Q: Should we expose Context::is_property_indexed::<E, P>() in the public API? (Returns true if the property is being indexed.) Right now the only use case is in unit tests.

• It's possible for Context::is_property_indexed::<E, P>() to return true even if context.index_property::<E, P>() was never called, because P might be "equivalent" to some other property Q that is indexed. Right now this only happens for multi-properties, e.g. (Age, Height) is equivalent to (Height, Age). But presumably client code knows which properties its indexing.
• It's just a noop—not an error—to call context.index_property::<E, P>() multiple times, so client code doesn't need to check before indexing.
• It's not exactly adding complexity, especially since we use it for tests anyway.
• If we make it public API, should it be part of the PluginContext?

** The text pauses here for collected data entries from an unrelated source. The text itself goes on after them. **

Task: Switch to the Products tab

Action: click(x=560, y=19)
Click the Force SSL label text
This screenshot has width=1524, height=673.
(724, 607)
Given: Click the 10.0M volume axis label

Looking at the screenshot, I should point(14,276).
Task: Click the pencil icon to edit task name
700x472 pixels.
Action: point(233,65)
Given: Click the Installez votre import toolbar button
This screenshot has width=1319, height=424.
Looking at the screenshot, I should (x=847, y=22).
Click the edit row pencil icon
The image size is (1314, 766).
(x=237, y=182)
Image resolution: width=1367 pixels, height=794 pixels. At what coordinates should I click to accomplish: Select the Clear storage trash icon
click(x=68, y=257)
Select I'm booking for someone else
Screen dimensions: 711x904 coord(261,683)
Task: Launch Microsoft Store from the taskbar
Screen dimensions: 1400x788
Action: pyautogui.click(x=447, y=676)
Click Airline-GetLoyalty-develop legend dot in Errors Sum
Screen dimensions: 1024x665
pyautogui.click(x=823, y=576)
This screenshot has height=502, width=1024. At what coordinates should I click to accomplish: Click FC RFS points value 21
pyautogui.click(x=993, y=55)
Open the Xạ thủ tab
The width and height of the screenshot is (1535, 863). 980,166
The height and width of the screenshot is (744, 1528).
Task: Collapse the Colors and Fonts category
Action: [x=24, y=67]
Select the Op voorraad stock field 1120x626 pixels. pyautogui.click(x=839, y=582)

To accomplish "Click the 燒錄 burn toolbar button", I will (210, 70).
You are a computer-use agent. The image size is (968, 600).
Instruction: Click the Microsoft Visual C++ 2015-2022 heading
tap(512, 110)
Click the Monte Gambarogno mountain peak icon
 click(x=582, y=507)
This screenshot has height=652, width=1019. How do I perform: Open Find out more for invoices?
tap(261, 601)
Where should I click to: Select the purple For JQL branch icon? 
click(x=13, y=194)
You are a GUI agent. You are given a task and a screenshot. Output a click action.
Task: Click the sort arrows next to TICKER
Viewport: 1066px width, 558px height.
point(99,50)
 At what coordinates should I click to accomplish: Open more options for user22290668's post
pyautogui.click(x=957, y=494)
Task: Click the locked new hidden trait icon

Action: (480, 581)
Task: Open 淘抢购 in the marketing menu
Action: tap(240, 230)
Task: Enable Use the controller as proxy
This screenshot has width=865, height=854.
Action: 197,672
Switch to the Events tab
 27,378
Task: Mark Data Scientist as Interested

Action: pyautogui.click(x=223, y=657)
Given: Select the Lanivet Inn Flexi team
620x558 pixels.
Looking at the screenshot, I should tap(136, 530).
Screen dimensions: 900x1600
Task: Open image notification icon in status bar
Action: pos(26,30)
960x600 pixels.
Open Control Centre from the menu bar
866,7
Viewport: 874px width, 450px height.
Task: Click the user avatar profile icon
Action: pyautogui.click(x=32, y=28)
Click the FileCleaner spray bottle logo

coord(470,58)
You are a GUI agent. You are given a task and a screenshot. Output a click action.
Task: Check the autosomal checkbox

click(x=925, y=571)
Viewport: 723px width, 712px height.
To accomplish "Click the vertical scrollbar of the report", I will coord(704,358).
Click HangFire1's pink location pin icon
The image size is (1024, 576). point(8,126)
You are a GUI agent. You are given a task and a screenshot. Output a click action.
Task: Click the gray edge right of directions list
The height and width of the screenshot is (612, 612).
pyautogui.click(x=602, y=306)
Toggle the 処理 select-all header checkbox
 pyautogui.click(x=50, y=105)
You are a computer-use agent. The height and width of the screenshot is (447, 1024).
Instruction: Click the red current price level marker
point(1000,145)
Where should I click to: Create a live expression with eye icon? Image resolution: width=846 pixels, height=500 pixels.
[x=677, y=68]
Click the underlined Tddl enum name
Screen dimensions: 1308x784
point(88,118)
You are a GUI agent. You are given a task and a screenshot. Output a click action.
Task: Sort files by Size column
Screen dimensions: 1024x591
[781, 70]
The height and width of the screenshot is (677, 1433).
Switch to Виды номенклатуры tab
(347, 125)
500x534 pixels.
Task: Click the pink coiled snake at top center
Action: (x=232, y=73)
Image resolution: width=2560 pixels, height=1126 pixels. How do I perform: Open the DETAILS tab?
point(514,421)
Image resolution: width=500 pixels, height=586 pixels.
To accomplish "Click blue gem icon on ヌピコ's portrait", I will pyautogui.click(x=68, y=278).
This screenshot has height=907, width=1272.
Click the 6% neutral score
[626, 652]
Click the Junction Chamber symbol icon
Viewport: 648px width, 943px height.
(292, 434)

Q: What methods on Context should be a part of the PluginContext trait? Since PluginContext defines the basic API available to data plugins, do we want data plugins to have access to the Entity subsystem?

Should EntityStore / PropertyStore be fields of Context?

Edit: It's easier to have PropertyStore<E> know the entity type E, so we store the PropertyStore<E> (in a type-erased way) in EntityStore

Arguments for making the EntityStore and PropertyStore a field of Context:

• Not every subsystem cares about entities/properties, but a lot of them do. (PluginContext defines the minimal interface all DataPlugins can assume exists. Half of the trait extension constraints in PluginContext are related to PeopleContext.)
• Accesses to these stores are often in the hottest paths / tightest loops, which recommends minimizing indirection (one fewer pointer dereference).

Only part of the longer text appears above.